[begin Text to read]

Editing Cambodian News: A Conversation With Alan Parkhouse

The veteran editor on winning awards, breaking news, and managing journalists.

Editing Cambodian News: A Conversation With Alan Parkhouse

Alan Parkhouse near his home by the Ping River in Kamphaeng Phet, Thailand.

Credit: Luke Hunt

Australian journalist Alan Parkhouse holds the rare distinction of having served as editor of both The Phnom Penh Post and its rival, the Khmer Times, at a time when journalistic freedoms in Cambodia were much greater than they are today.

During his long career, Parkhouse witnessed all sides of the Cambodian media business as the erosion of those freedoms gathered pace in the late 2010s, amid a crackdown on political dissent that enabled the Cambodian People’s Party (CPP) to secure absolute control of the country.

Earlier this month, The Phnom Penh Post announced that it would stop publishing its print edition by the end of March due to financial strains, ending an era that began almost 32 years ago when American Michael Hayes and his then wife Kathleen O’Keefe launched the paper with their life savings.

They sold the newspaper to Australian mining magnate Bill Clough in 2008, who was forced to sell nine years later to government-friendly interests after being hit with an exorbitant tax bill.

Parkhouse began his career as an apprentice hot metal printer – known as a hand and machine compositor – at the Daily Examiner in Grafton, in northern New South Wales, before heading to Sydney where he worked on daily newspapers as a journalist before moving to The Nation in Bangkok in 1990.

He was the editor of The Phnom Penh Post from 2010 to 2014, then published by Clough, and the Khmer Times from 2016 to 2018, then as now published by Mohan Tirugmanasam Bandam, and he says the difference between the two operations was great.

Parkhouse has recently retired and now lives in Kamphaeng Phet in northwest Thailand, where he spoke with The Diplomat’s Luke Hunt about his time at The Phnom Penh Post and the Khmer Times, the journalists, the stories they covered, and the awards that they won.

In 2013, The Phnom Penh Post won the gold prize awarded by the World Association of Newspapers for a 68-page supplement celebrating 20 years of the newspaper, beating off stiff competition from the China Daily, which was led by Karl Wilson, and the Financial Times.

[end Text to read]

* Problem: Which people are named in the text about editor Alan Parkhouse above? List each one.

[begin Items]

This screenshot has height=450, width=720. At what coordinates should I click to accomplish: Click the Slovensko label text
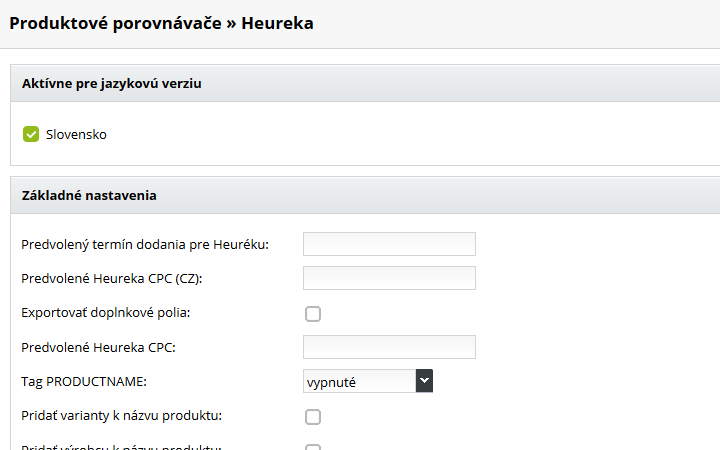point(76,134)
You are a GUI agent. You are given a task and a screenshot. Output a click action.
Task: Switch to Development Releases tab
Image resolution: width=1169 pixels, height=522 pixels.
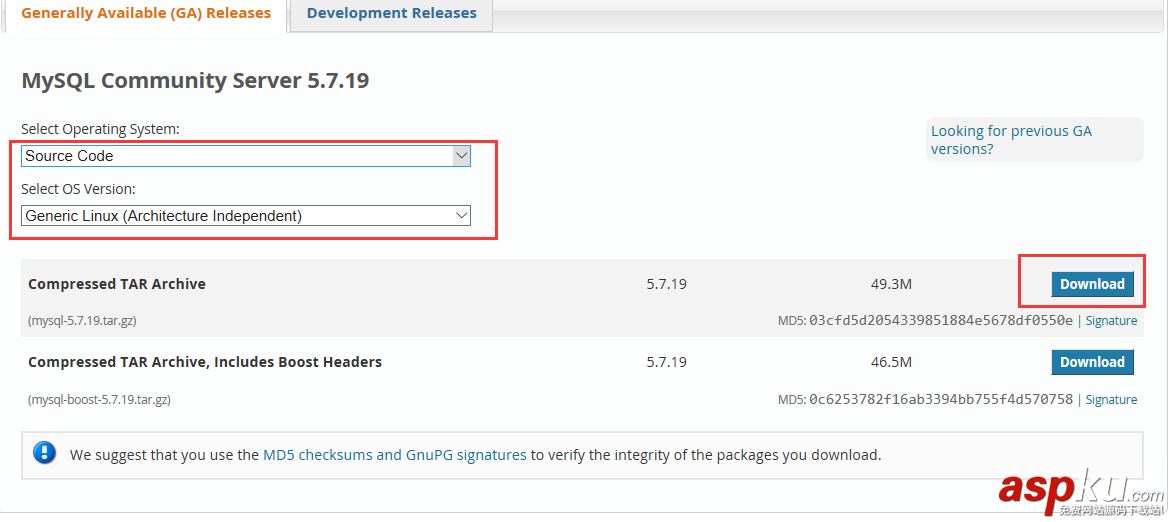(x=391, y=14)
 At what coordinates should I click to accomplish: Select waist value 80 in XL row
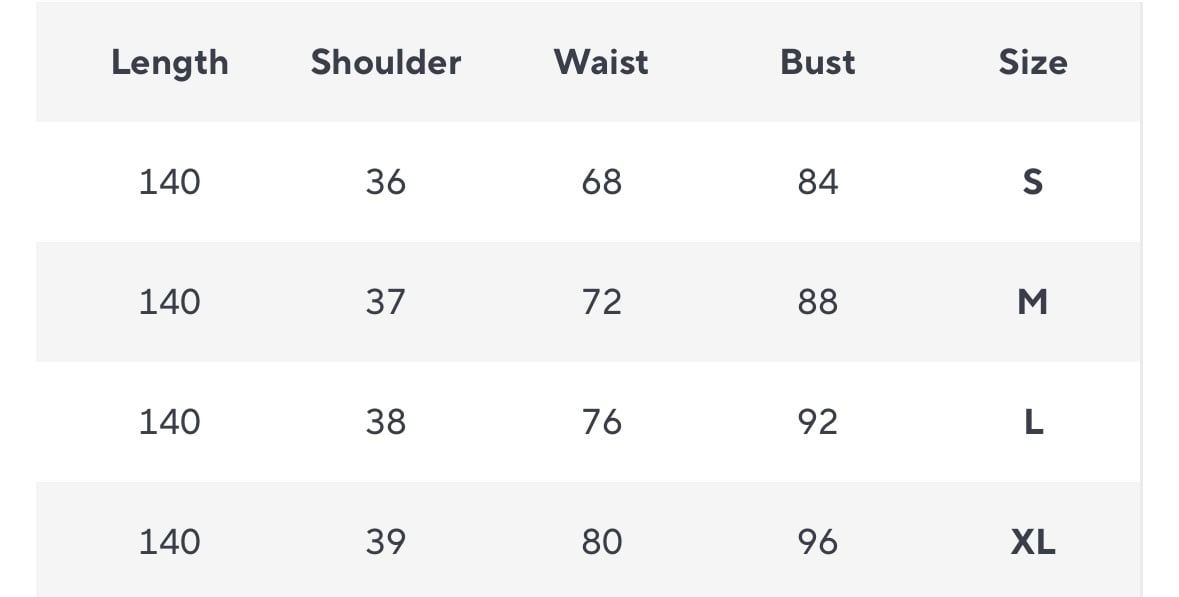coord(601,542)
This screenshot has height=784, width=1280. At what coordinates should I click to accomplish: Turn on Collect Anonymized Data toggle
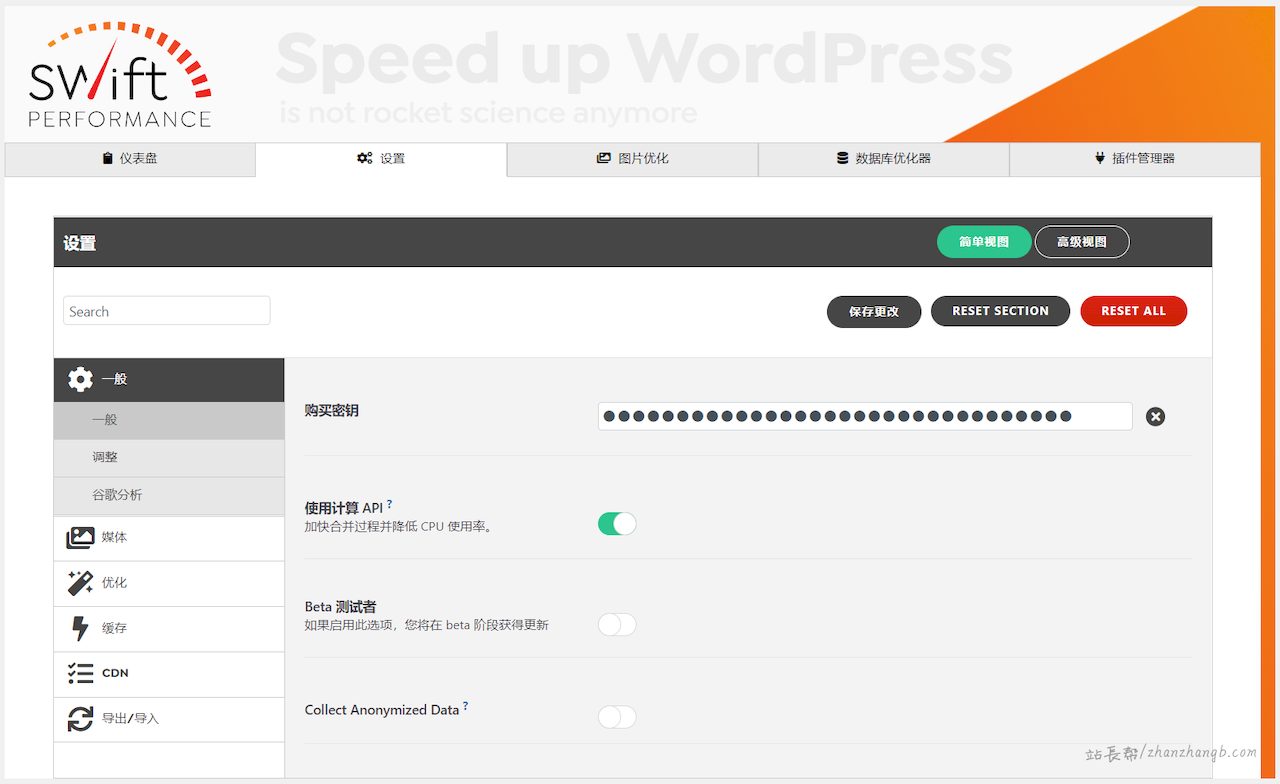pyautogui.click(x=617, y=717)
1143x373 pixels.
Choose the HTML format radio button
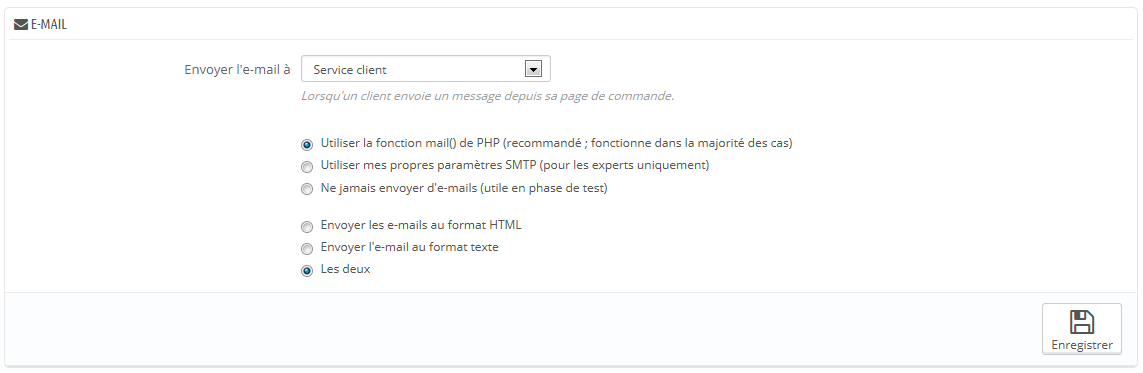307,226
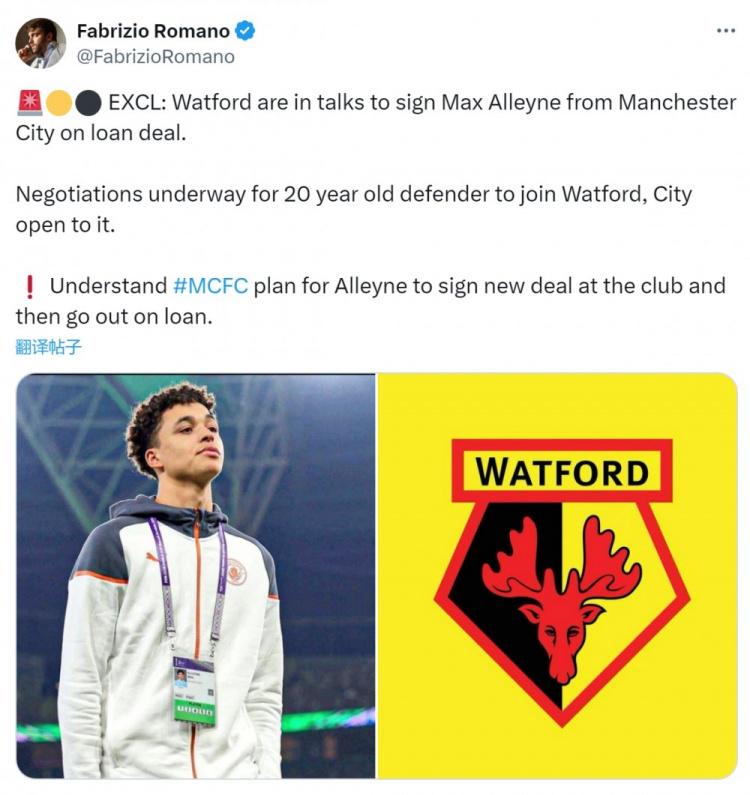Screen dimensions: 750x795
Task: Click the Manchester City logo on hoodie
Action: click(x=236, y=571)
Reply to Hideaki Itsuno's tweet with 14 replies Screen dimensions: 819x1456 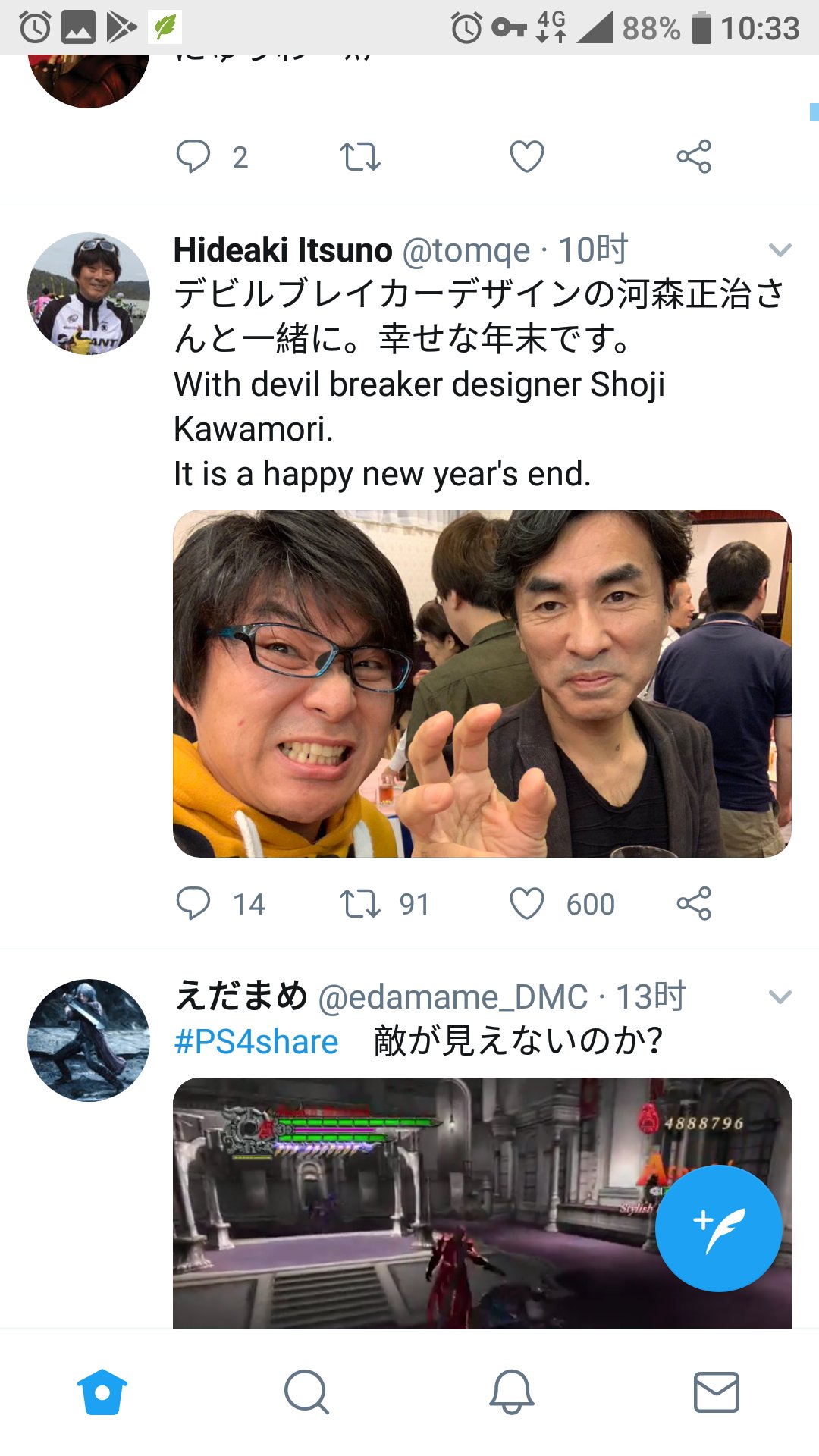point(193,904)
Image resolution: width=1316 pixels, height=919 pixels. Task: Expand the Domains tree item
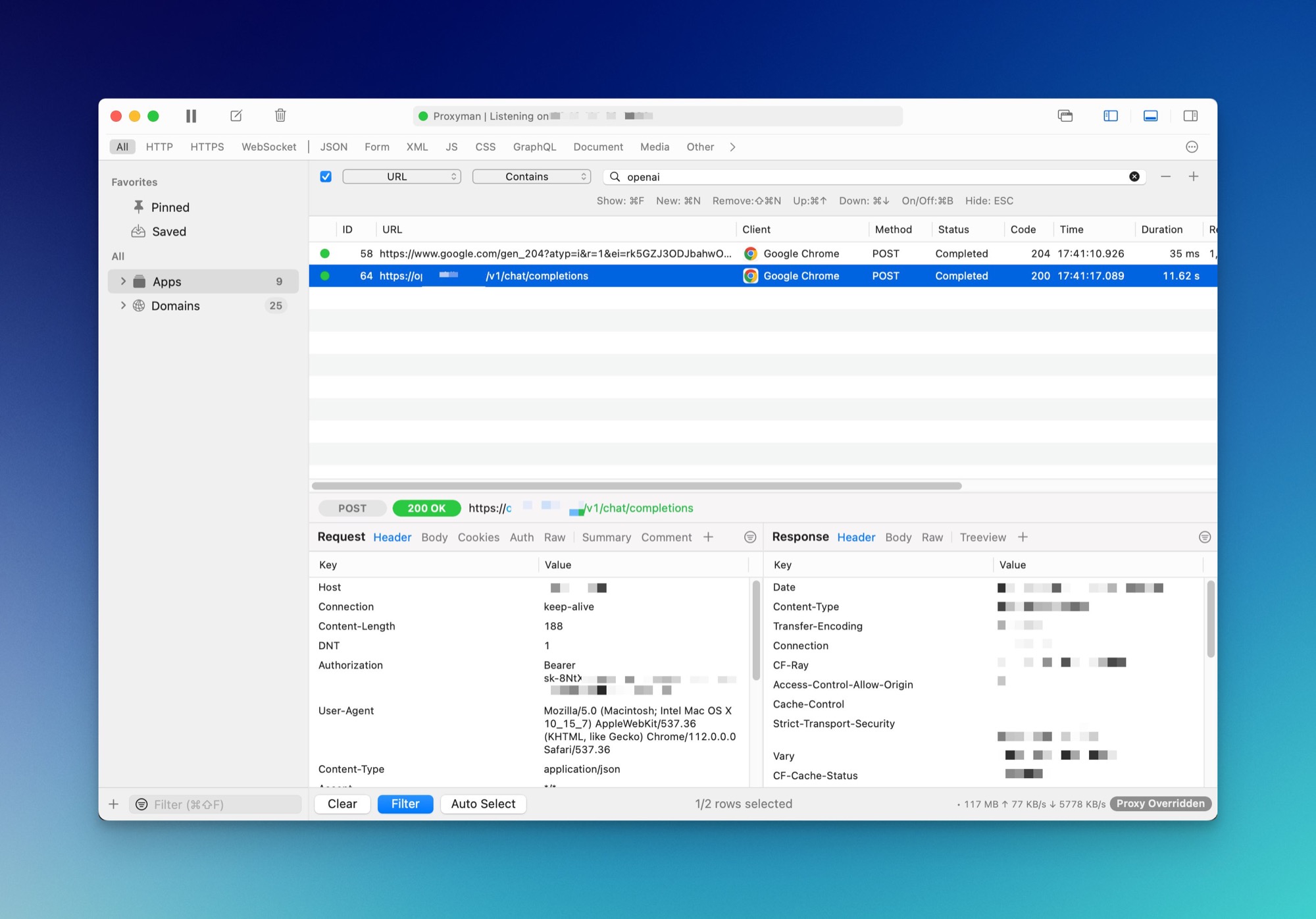pos(123,305)
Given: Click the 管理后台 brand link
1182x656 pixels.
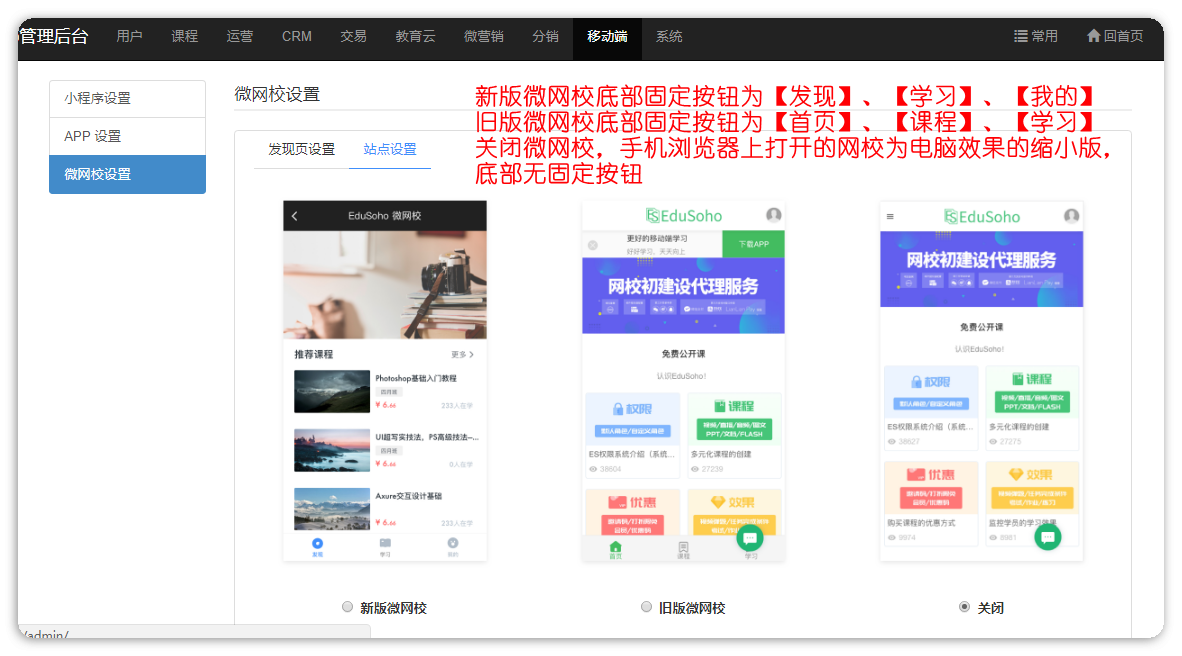Looking at the screenshot, I should [54, 36].
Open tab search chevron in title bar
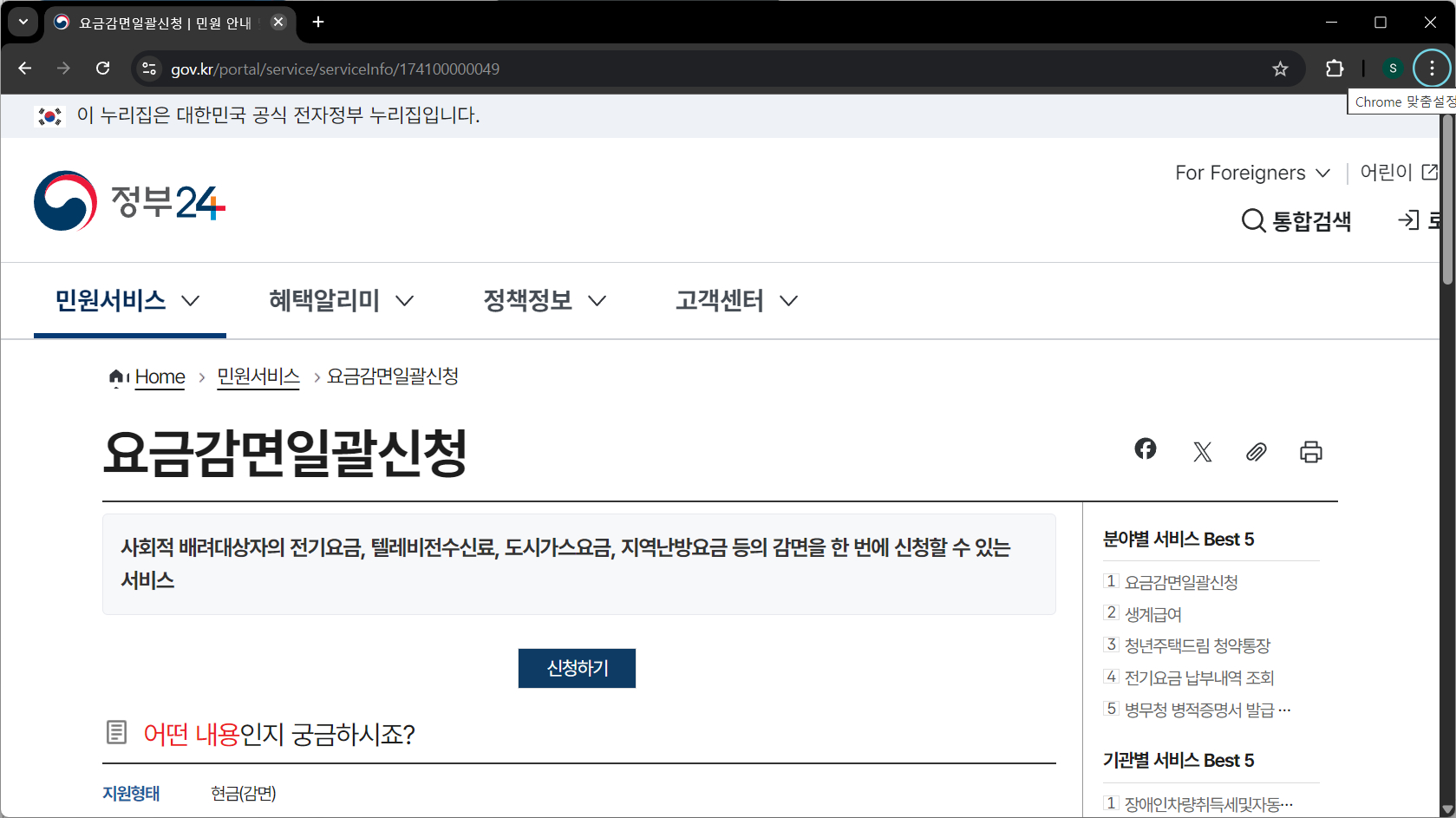This screenshot has width=1456, height=818. point(23,22)

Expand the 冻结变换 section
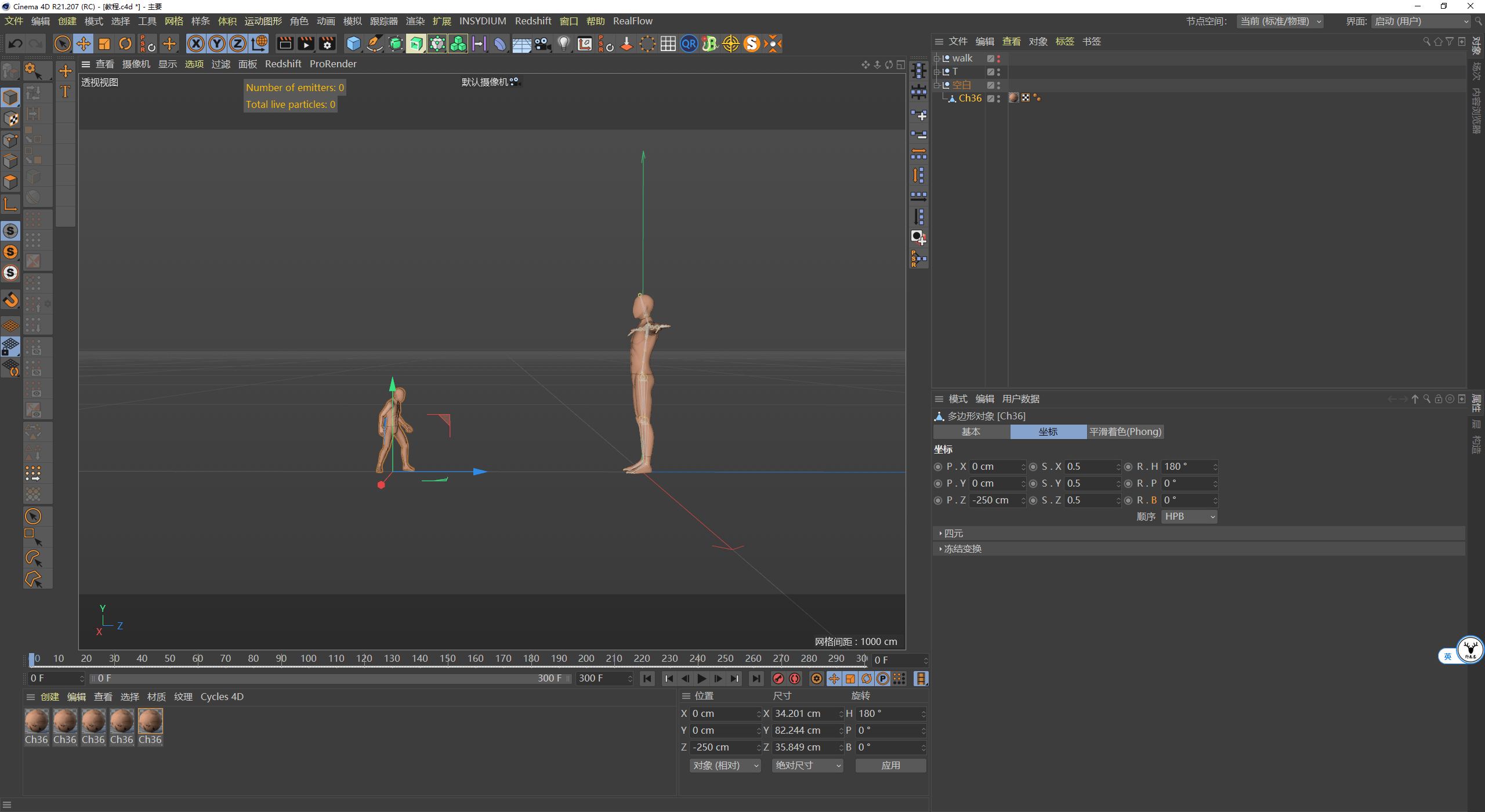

[end Items]

* Result:
- Alan Parkhouse
- Luke Hunt
- Michael Hayes
- Kathleen O’Keefe
- Bill Clough
- Mohan Tirugmanasam Bandam
- Karl Wilson